== Exercise ==
The output must consist only of the lines from the one with "Click the Pua镜像字体 download button" through the end of the listing, restated exactly and free of pictures.

== Material for this task ==
-------------------------

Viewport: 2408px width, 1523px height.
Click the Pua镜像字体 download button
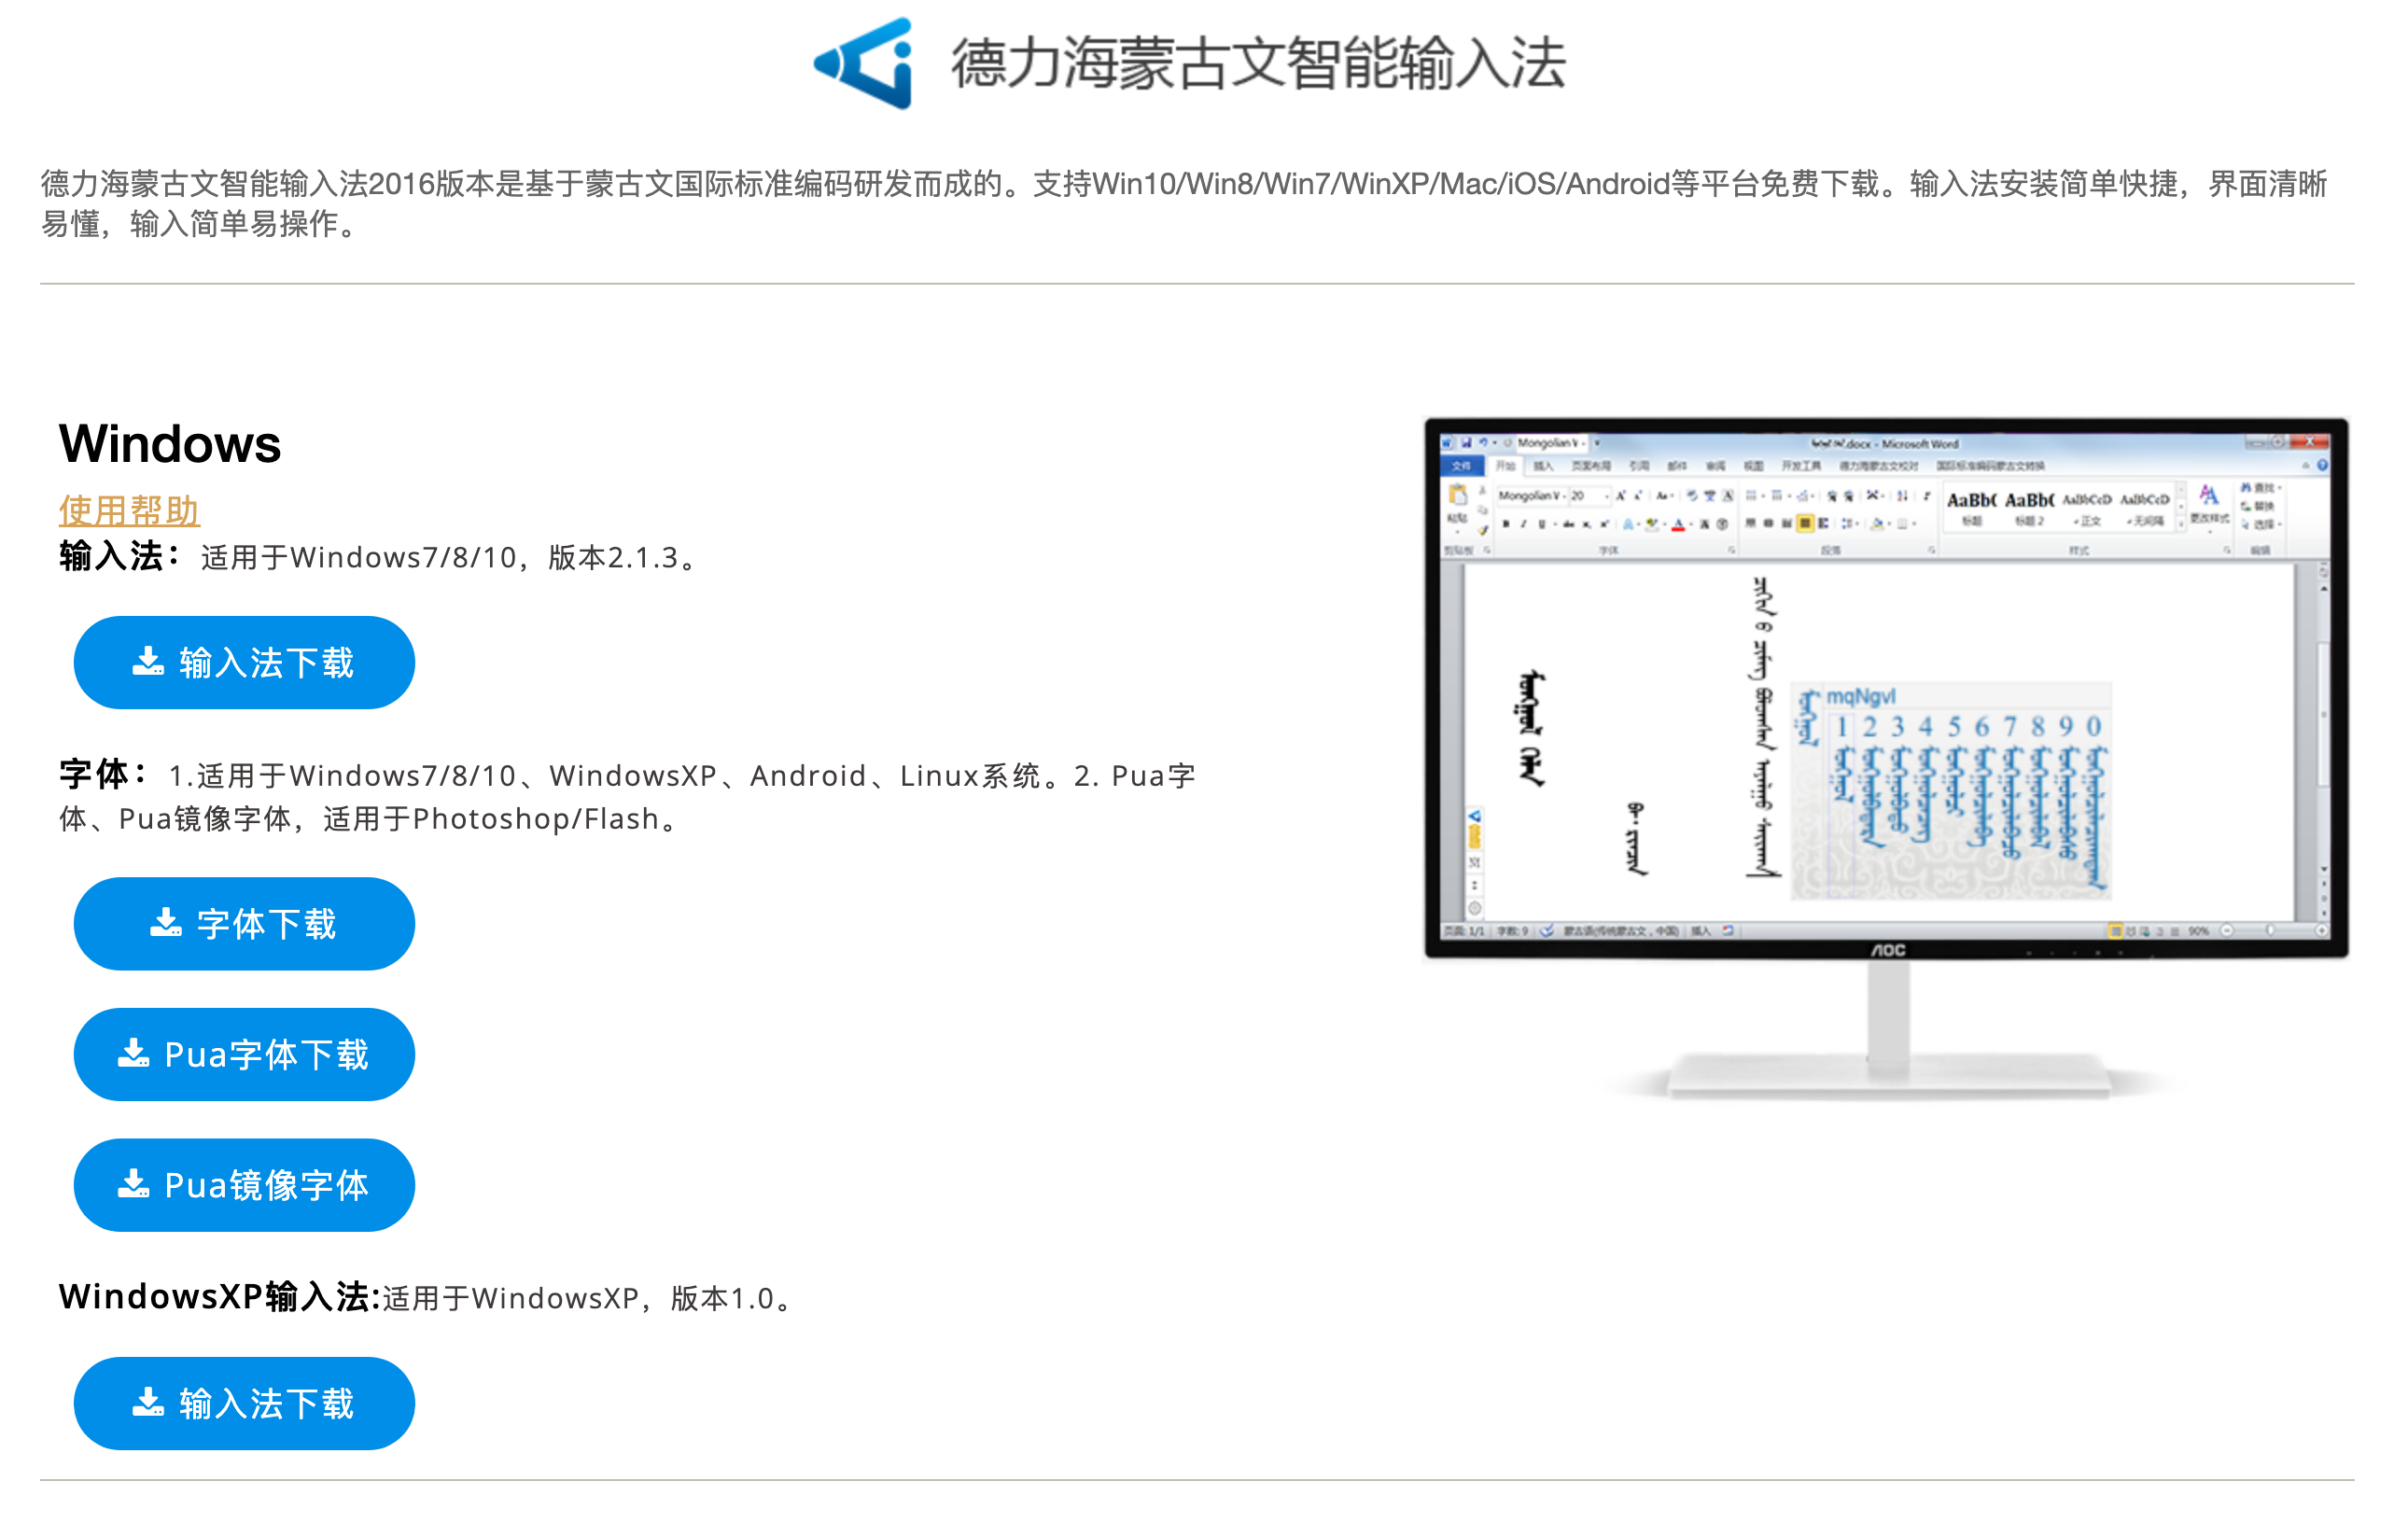click(x=244, y=1185)
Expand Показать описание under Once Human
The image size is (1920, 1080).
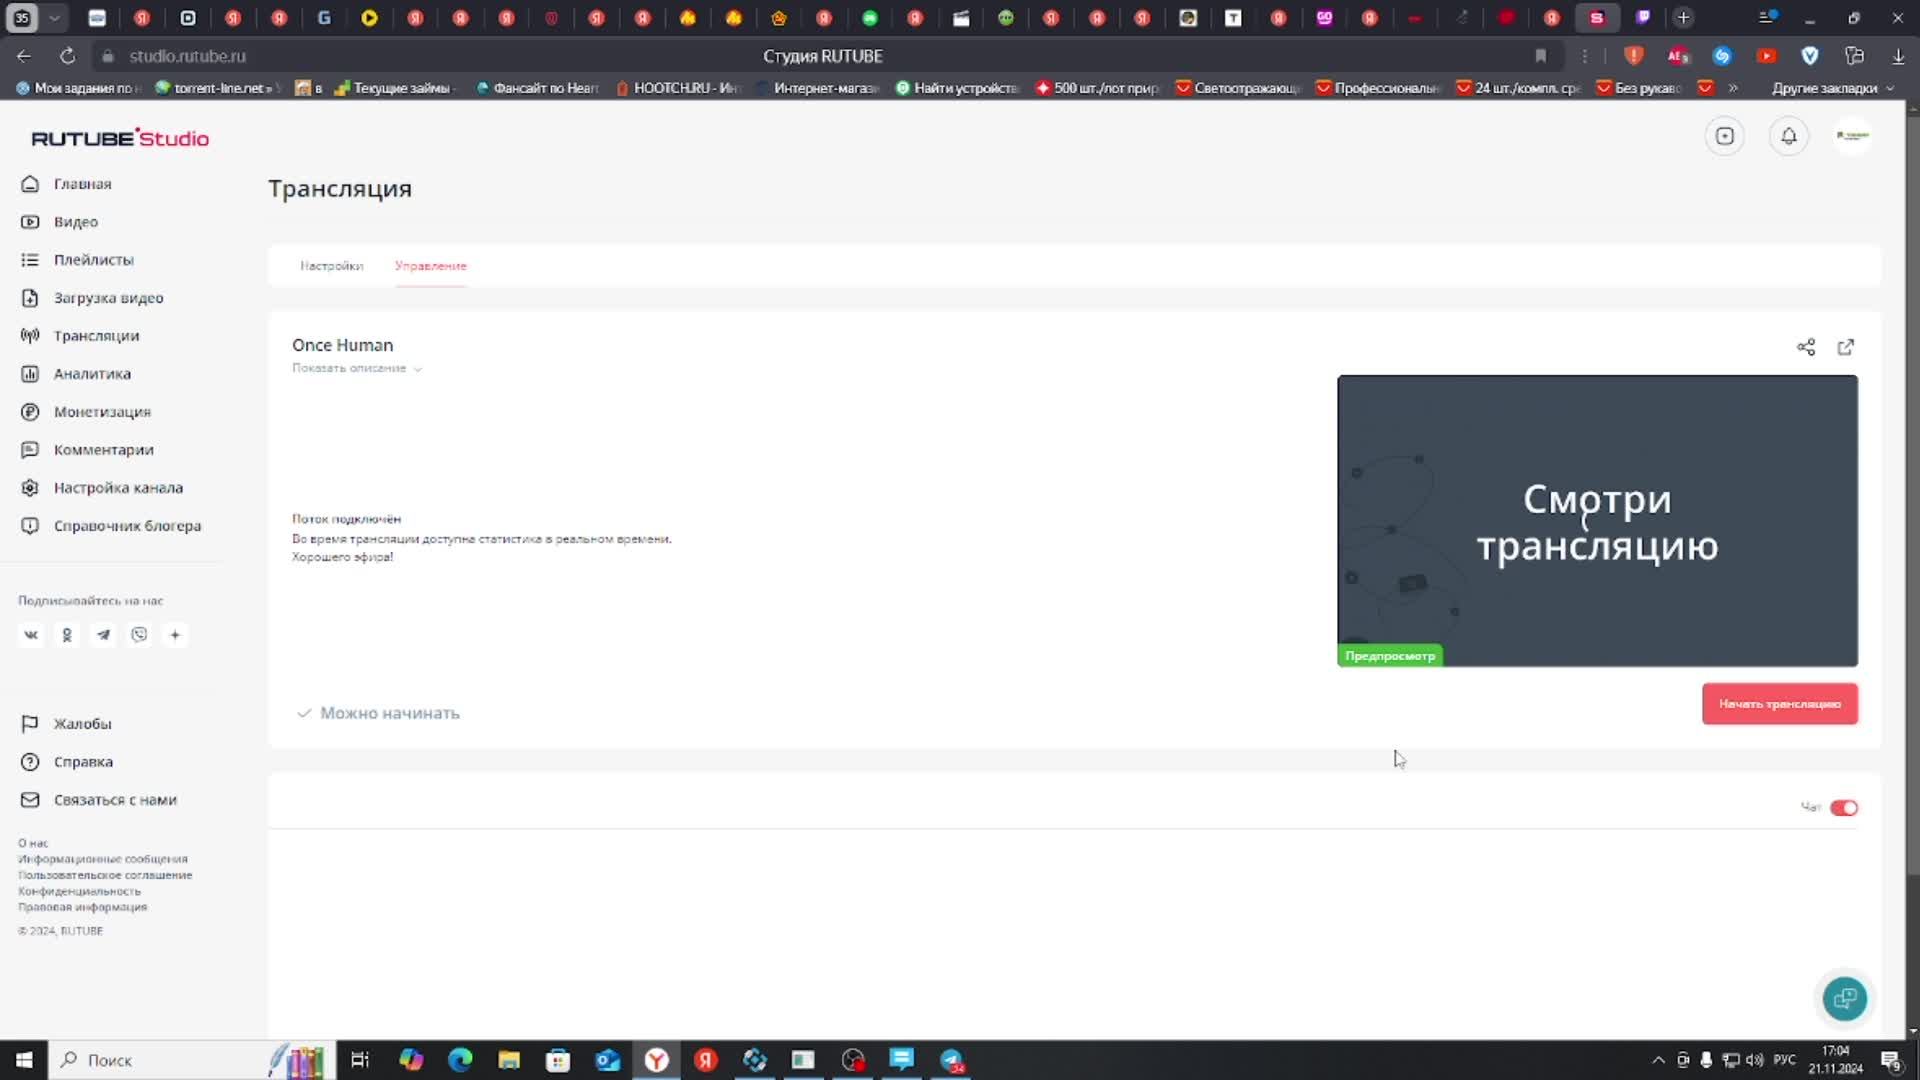click(x=356, y=369)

-------------------------

== Output ==
Click the Pua镜像字体 download button
click(x=244, y=1185)
Expand Показать описание under Once Human
The image size is (1920, 1080).
click(x=356, y=369)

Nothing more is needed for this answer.